Last Updated on March 6, 2021 by Oddmund Groette
This week I came across this blogpost by Nick Maggiulli about The All Weather Portfolio.
What is The All Weather Portfolio?
Maggiuli’s blog post is based on the “All Weather Portfolio” developed by Ray Dalio and his firm Bridgewater Associates, one of the biggest hedge funds in the world. Dalio’s firm has spent considerable time developing a portfolio that does well both in times of inflation and deflation (any kind of market conditions).
Because most current investors have never witnessed a market where interest rates have gone up, as a matter of fact, rates have been falling since the early 1980s, it makes sense to have a long-term portfolio that can sustain all market conditions and keep your money safe. Most investors have long forgotten the stagflation period of the 1970s where stocks produced negative real returns, in addition to the relatively recent bear market of the 2000s where the dust from the dot com bubble required lots of time to settle. Bear markets are inevitable in long-term investing. We all fall prone to the recency bias and quickly forget the past. Right now the interest rate risk might seem low, but economic conditions can change on a dime.
Those relying on investment income (FIRE) might take notice of this chart by Nick Maggiulli in the blogpost:
Stocks are not a sure thing if you rely on them to cover your living expenses. If you want to retire early, you better make sure you can withstand at least 10 years of mediocre returns. I recently wrote about why I expect lower returns over the next decade, and why it makes sense to diversify. Your personal finances are important and it pays off to include a margin of safety.
How do I make an All Weather Portfolio?
The aim of Bridgewater’s All Weather Portfolio is to use diversification as a tool to smooth returns and lower drawdowns. The asset classes don’t move in perfect tandem, and thus diversification can help you lower drawdowns and sleep well at night. Ray Dalio’s Bridgewater Associates composed the portfolio like this:
- 55% bonds
- 30% US stocks (US stocks are about 50% of world market capitalization)
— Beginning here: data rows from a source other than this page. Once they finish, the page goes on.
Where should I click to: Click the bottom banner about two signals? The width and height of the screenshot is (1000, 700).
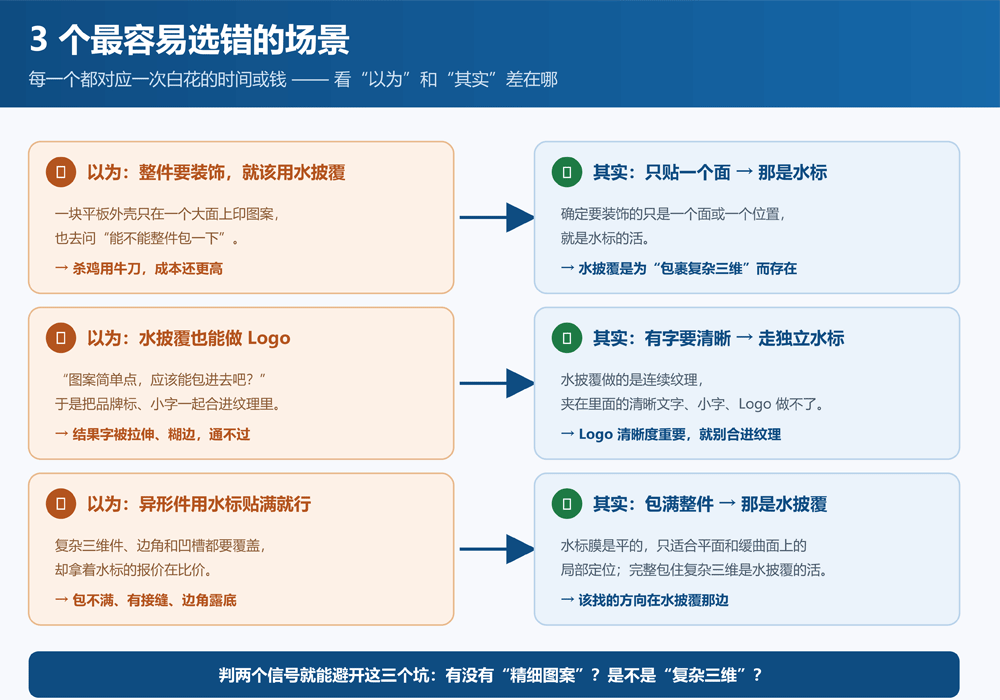(494, 674)
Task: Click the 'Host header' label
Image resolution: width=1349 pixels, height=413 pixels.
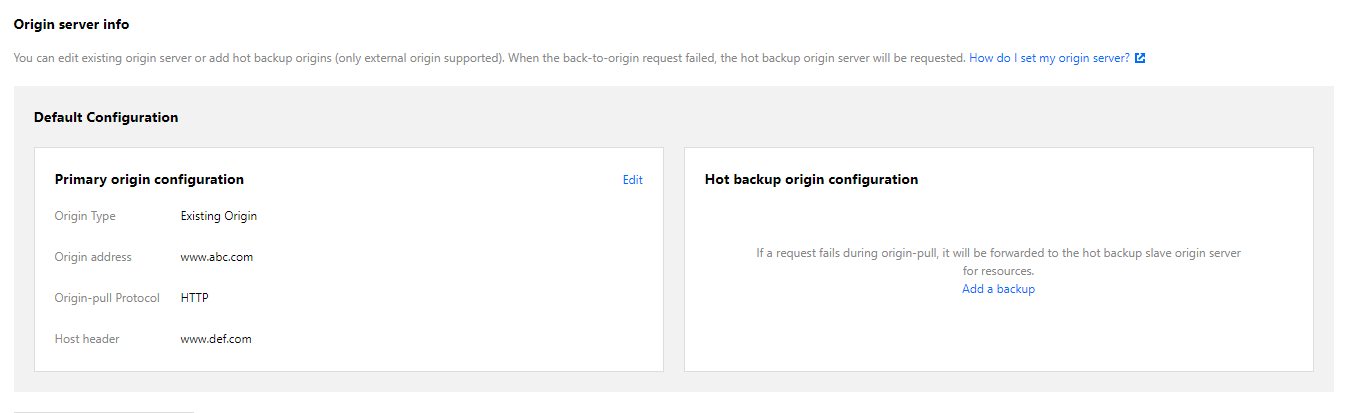Action: point(87,339)
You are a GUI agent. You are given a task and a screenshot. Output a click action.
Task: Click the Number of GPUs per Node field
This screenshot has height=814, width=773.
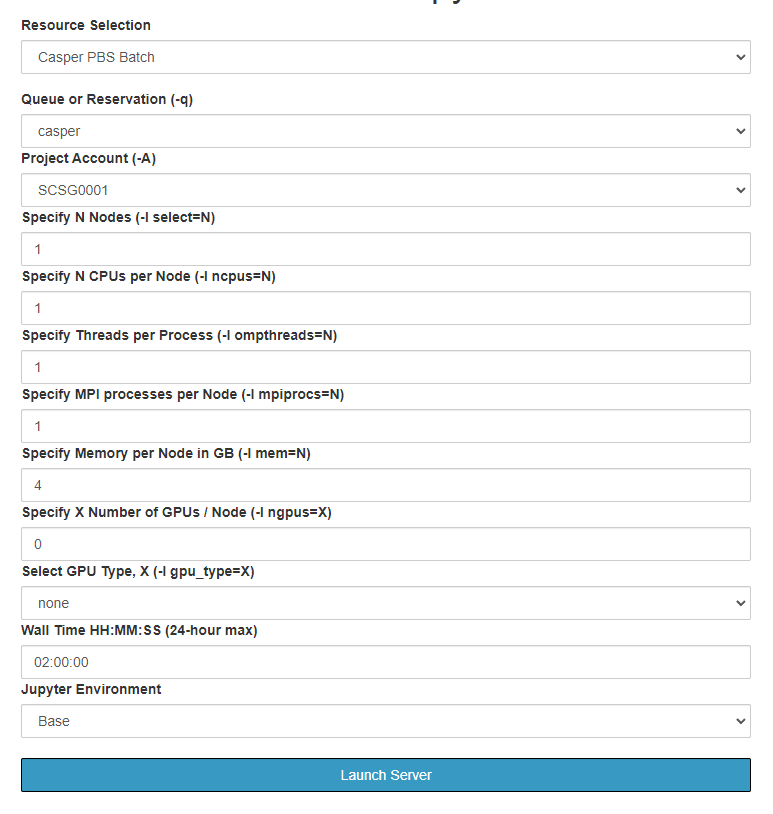[385, 544]
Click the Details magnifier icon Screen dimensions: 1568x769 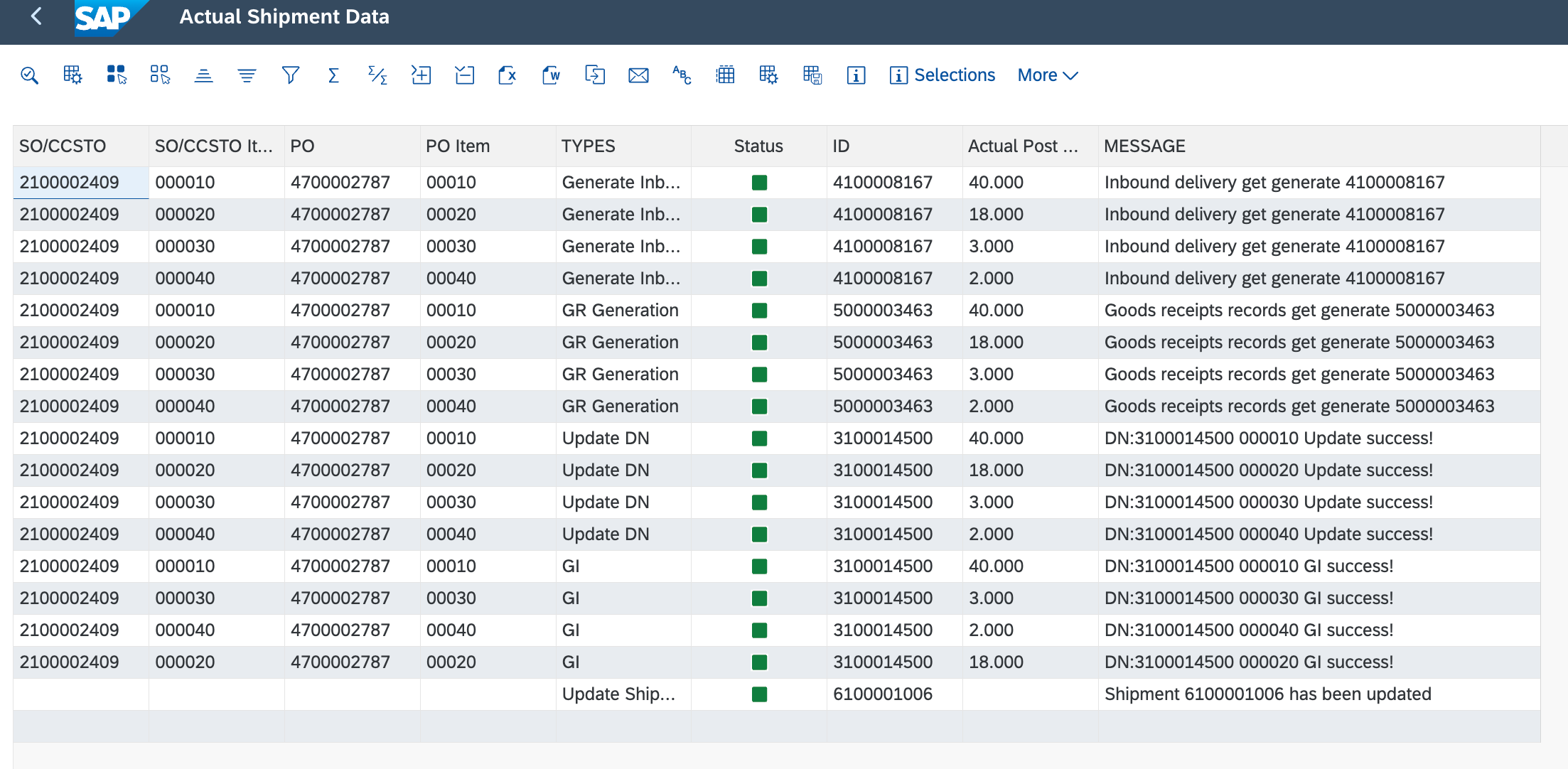(29, 75)
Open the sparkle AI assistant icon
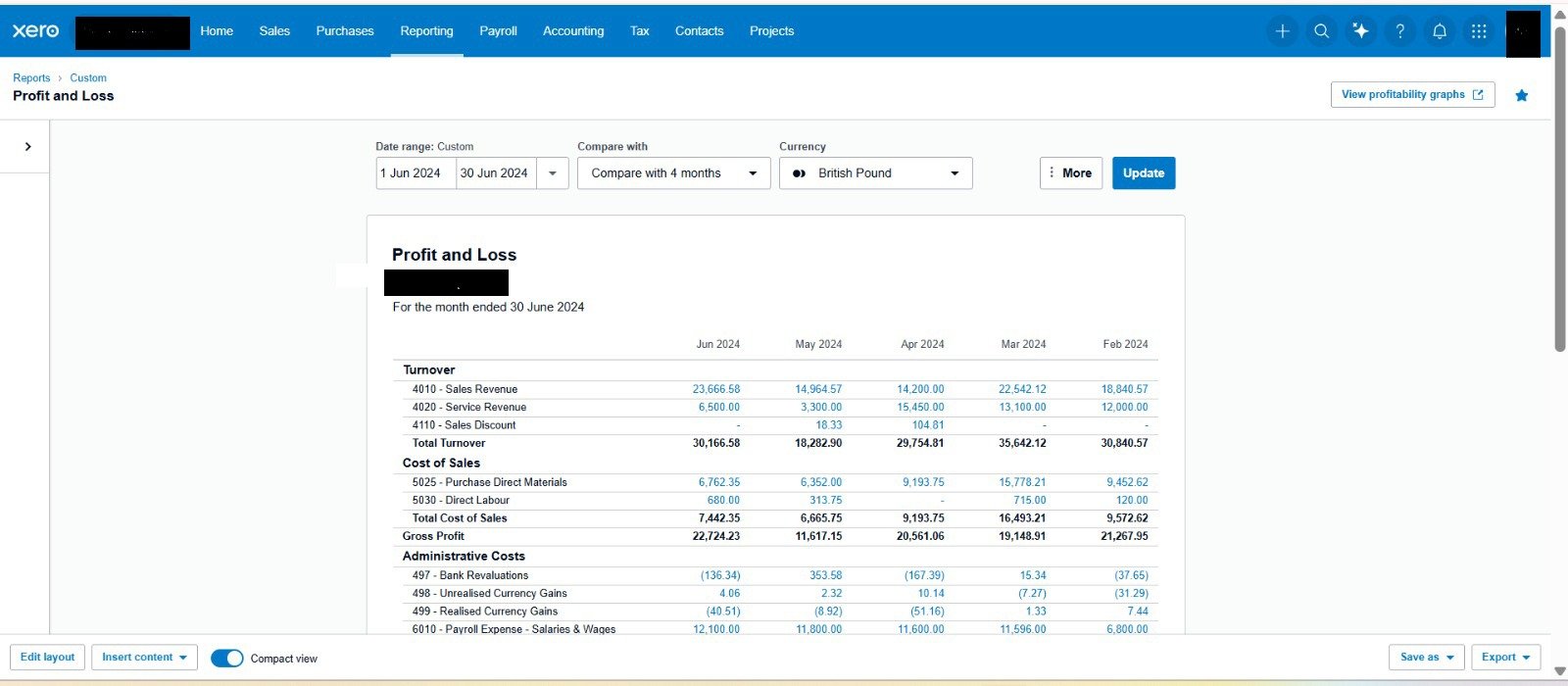1568x686 pixels. (1360, 31)
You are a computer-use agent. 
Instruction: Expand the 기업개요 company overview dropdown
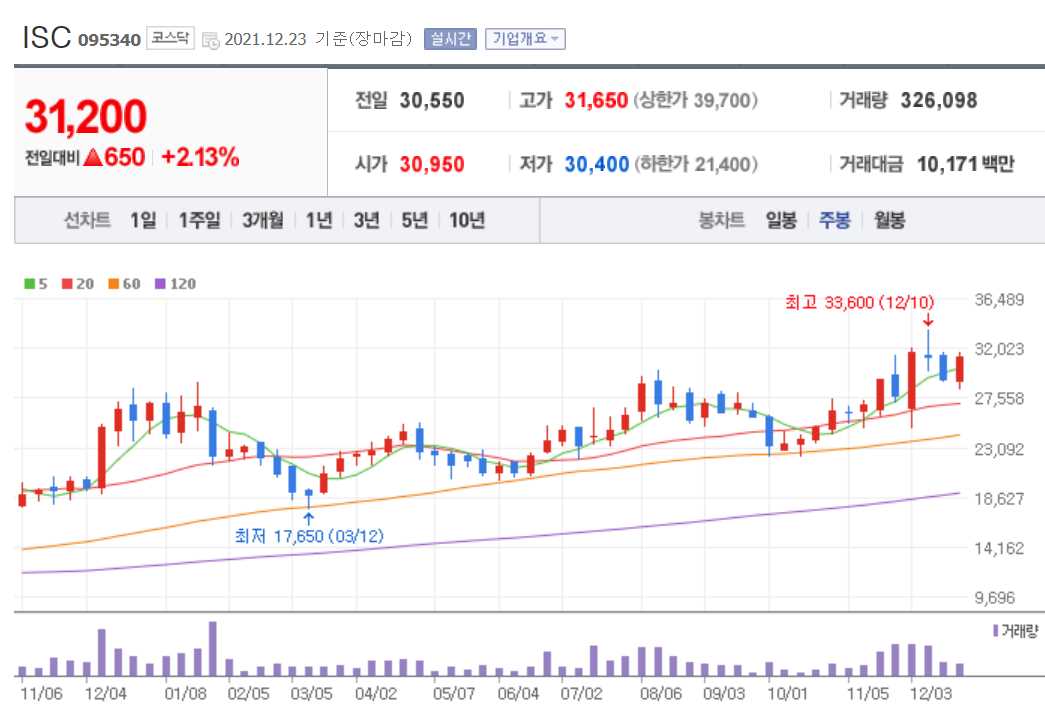[x=525, y=37]
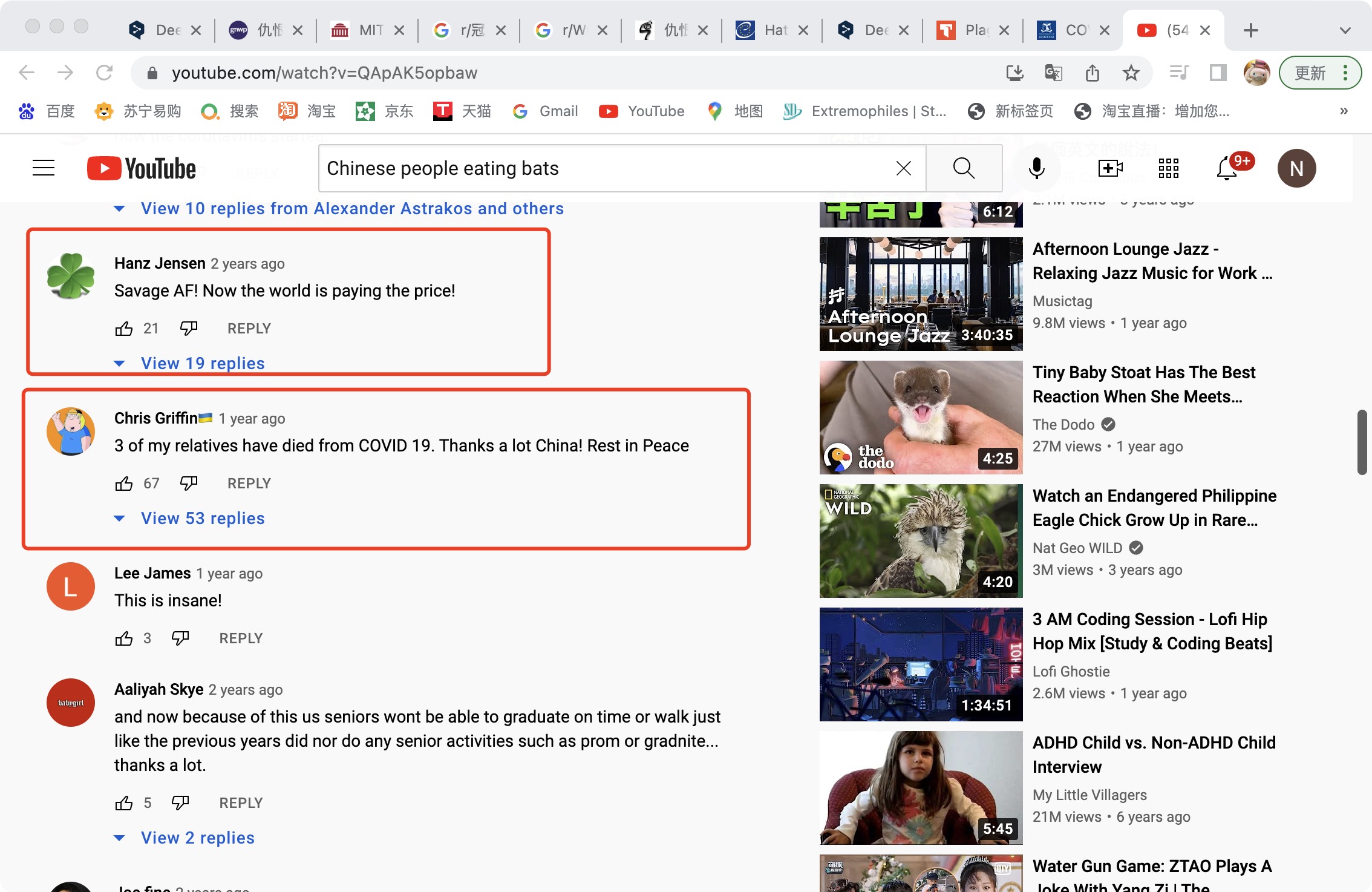The height and width of the screenshot is (892, 1372).
Task: Click the voice search microphone icon
Action: click(x=1036, y=168)
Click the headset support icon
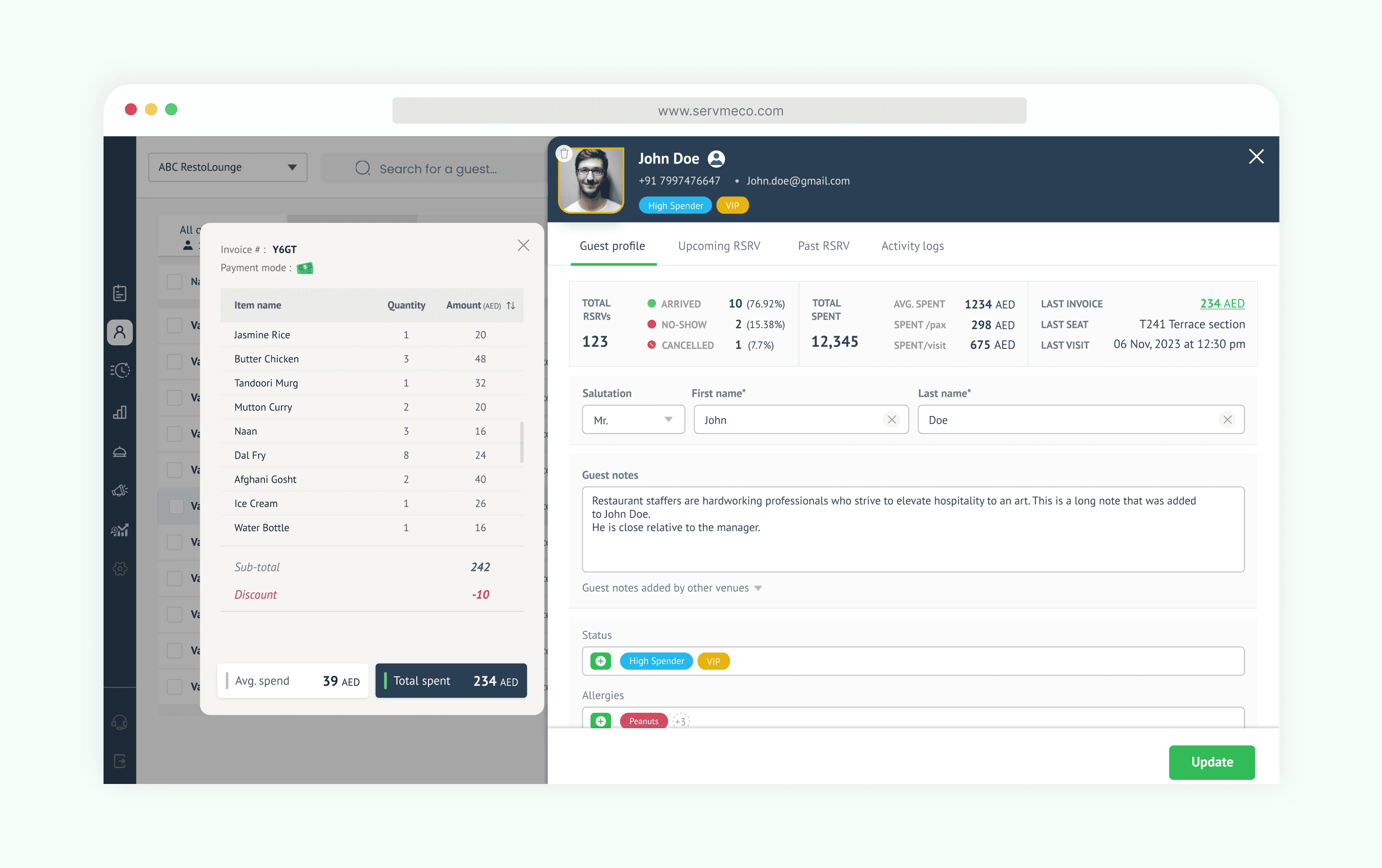Image resolution: width=1382 pixels, height=868 pixels. pyautogui.click(x=119, y=722)
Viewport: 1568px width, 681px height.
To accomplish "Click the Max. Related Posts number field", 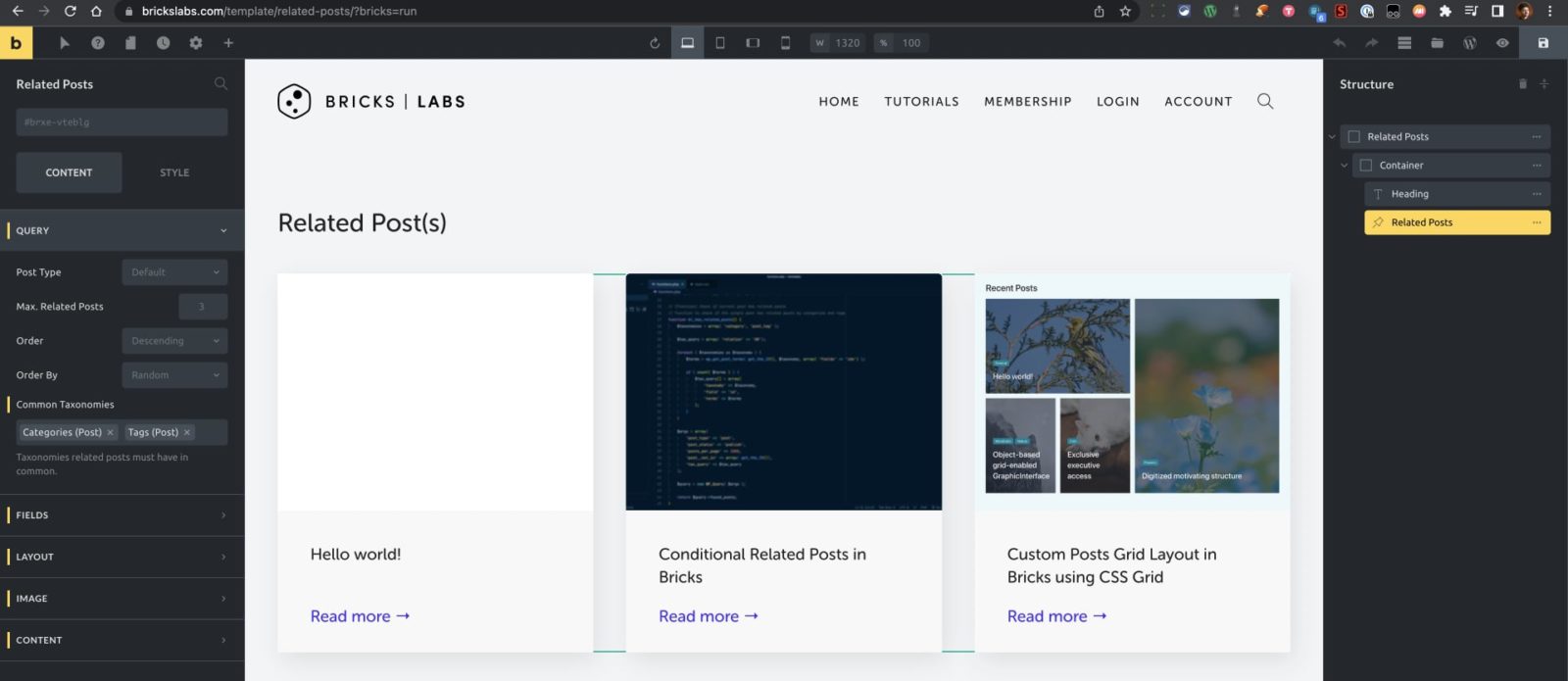I will point(203,307).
- 15% hard assets and commodities
Nick Maggiulli suggests these ETFs to replicate Bridgewater’s portfolio:
- 40% TLT (long-term Treasuries)
- 30% SPY (US stocks, S&P 500)
- 15% IEI (intermediate term U.S. Bonds)
- 7.5% GLD (gold)
- 7.5% DBC (commodities, commodity index tracking fund)
I guess every broker offers these ETF’s and thus you can easily compose this portfolio and rebalance whenever you want. You can of course change some of these components yourself but be sure you know what you are doing.
Pros and cons:
There is no free lunch in the stock market, and lower variability comes at a cost: over the long run, the All Weather Portfolio will most likely underperform both stocks and 60/40 (stock/bonds) as can be seen from the graph above. This means that the All Weather Portfolio is not for everyone. Especially if you are young, for example in your 20’s, it would make more sense to be more aggressive (invest more in stocks) as you have time on your side.
How is the All Weather Portfolio doing?
The portfolio has continued to perform well in 2020. The All Weather Portfolio vs the S&P 500 has a clear winner:
The graph above assumes 100 000 invested at the closing prices of the first trading day of 2020 (dividends reinvested). While a 100% allocation to S&P 500 suffered a 33% drawdown, the All Weather Portfolio only had a very marginal 6% drawdown. This is a huge difference! As of writing, 11th of August 2020, the portfolio has gained 13.3% while S&P 500 “only” 4.4%.
Clearly, Dalio’s strategy still performs well, but that is of course no guarantee it will in the future.
Disclosure: I am not a financial advisor. Please do your own due diligence and investment research or consult a financial professional. All articles are my opinion – they are not suggestions to buy or sell any securities.